● **Task details**
Copy word for word the lines between the one containing "Screen dimensions: 1372x873" and the one containing "Action: [685, 204]", both included, leaving out the picture.

● **Record set**

=======

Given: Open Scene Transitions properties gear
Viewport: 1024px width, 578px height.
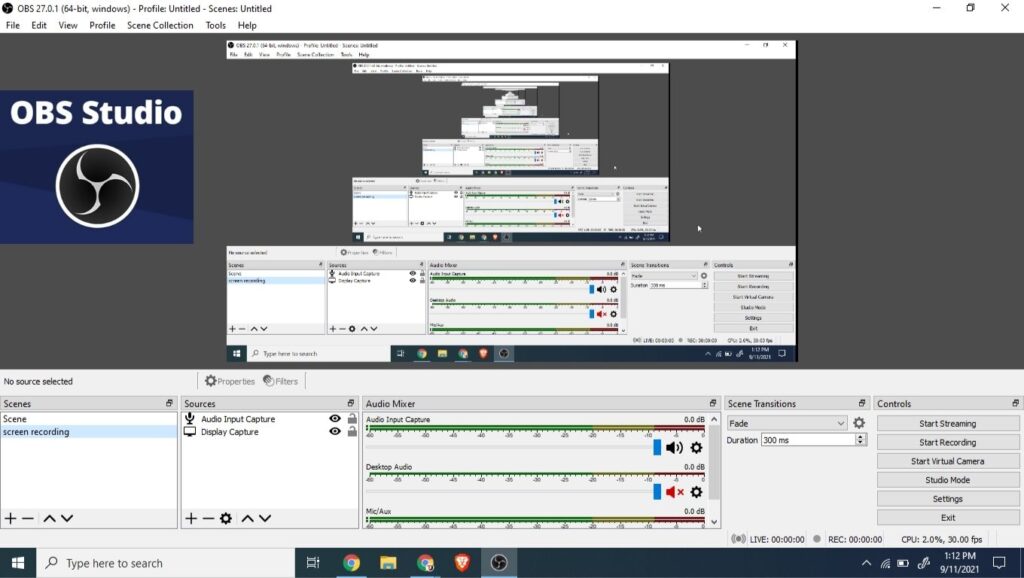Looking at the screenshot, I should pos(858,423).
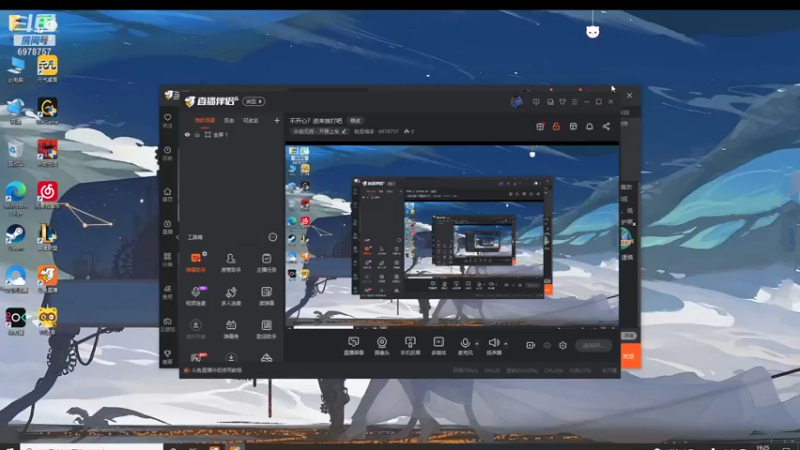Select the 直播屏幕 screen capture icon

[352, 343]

=======

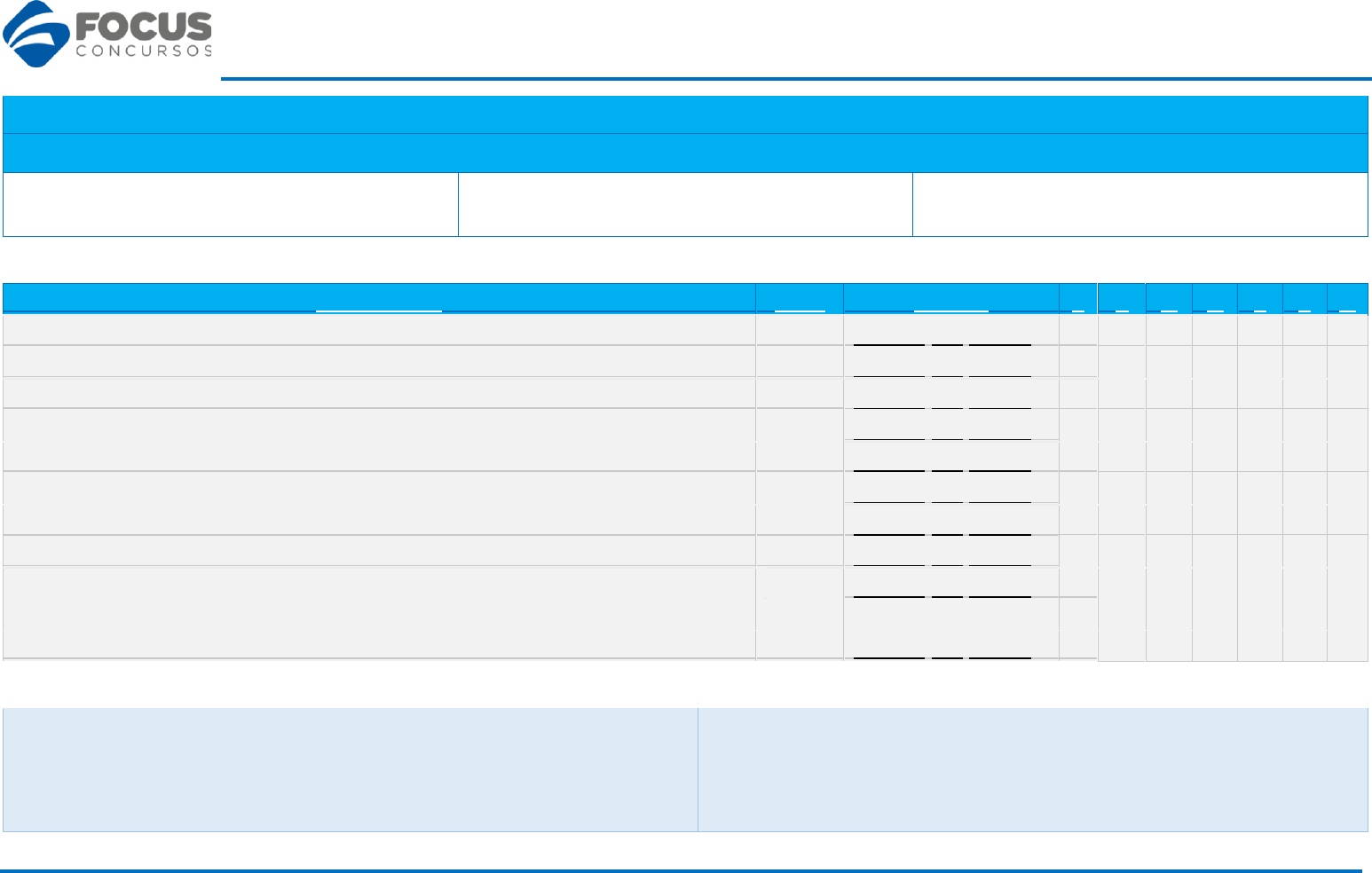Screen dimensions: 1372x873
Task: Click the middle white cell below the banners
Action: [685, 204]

=======

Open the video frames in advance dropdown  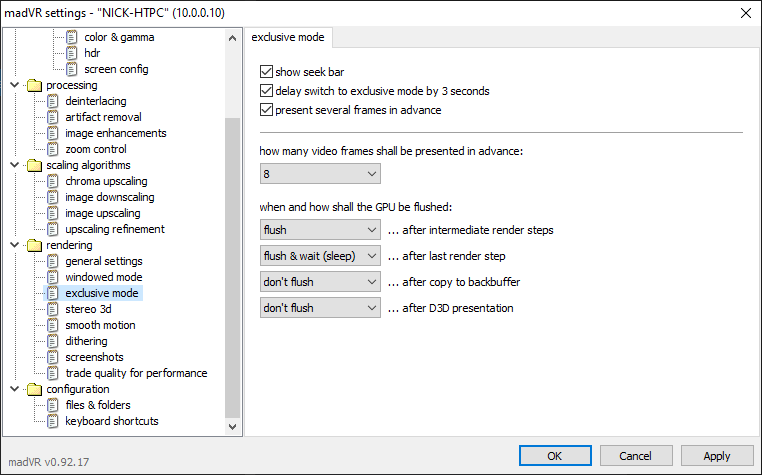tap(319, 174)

=======

● **Solved problem**
Screen dimensions: 1372x873
Task: Click the middle white cell below the banners
Action: [685, 204]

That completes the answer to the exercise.